The drug development process can be thought of as a series of stages, and drugs must successfully pass through each stage to become available to patients. This treatment has been evaluated, and the program has been discontinued. Thus, it is not in the pipeline.

Link to previous study

May 2009: IONIA study and 12-month open label extension study (IONIA-E). After the Phase III IONIA study 68 patients were enrolled into an open-label extension study where patients received 1350/2250 mg/day idebenone for 12 months (IONIA-E). Changes in ICARS and FARS were recorded during the total of 18 months combined study period.

Santhera announced that the phase III trial of Idebenone (Catena®) in the United States did not demonstrate benefit at the level of statistical significance.

The study did demonstrate that the drug was safe and well-tolerated and that the individuals who received Idebenone improved their scores more than those on placebo. However, the benefit did not reach statistical significance.

May 2010: Phase III – MICONOS (Mitochondrial Protection with Idebenone In Cardiac Or Neurological Outcome Study. Santhera announced that the phase III trial of Idebenone in Europe (MICONOS) did not reach primary or secondary endpoints which were neurological rating scales (ICARS and FARS). This was a 12-month placebo controlled trial in adults with FA.
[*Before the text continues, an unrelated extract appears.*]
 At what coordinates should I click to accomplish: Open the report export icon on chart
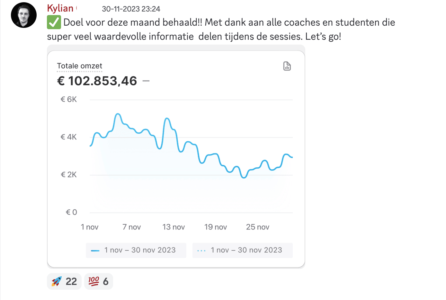point(287,66)
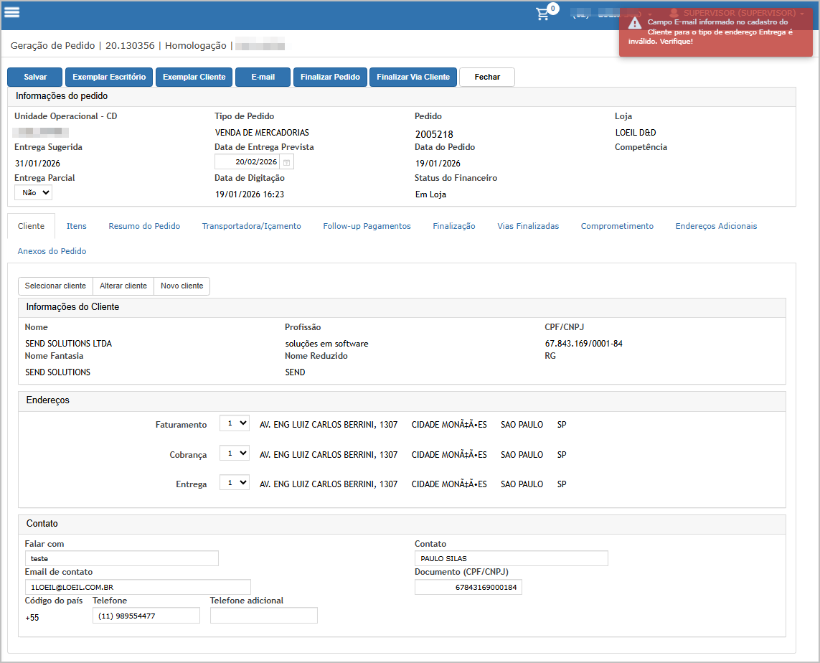
Task: Open the Resumo do Pedido tab
Action: (x=144, y=226)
2011: IONIA-E Results were reported:

  • May 2011 at the 4th International FA Scientific Conference in Strasbourg FR.
  • Published in Meier et al, J Neurol, 2011.
  • A third publication was also released in 2011 from the IONIA study looking at cardiac changes via echocardiogram during the 6-month study. Left ventricular mass index, posterior wall thickness, EF, and ECG parameters were not significantly improved by treatment with idebenone. Therefore, this study did not provide evidence of benefit in this cohort over a 6-month treatment period.

While data from several studies show modest improvements in FA patients, these improvements have not been reproducible or statistically significant.

July 2008: Catena® (idebenone) received conditional market approval in Canada for the treatment of Friedreich’s ataxia (FA).

April 2013: However, based on additional data that fails to confirm that treatment with Catena® is beneficial in FA, Santhera Pharmaceuticals announced it will discontinue sales of the drug on April 30, 2013. The company reported that no specific safety issues were identified in connection with removal of Catena® from the market.

The drug was not approved for use in the United States.

Idebenone is approved in Europe for the treatment of Leber’s hereditary optic neuropathy (LHON), a rare mitochondrial disorder.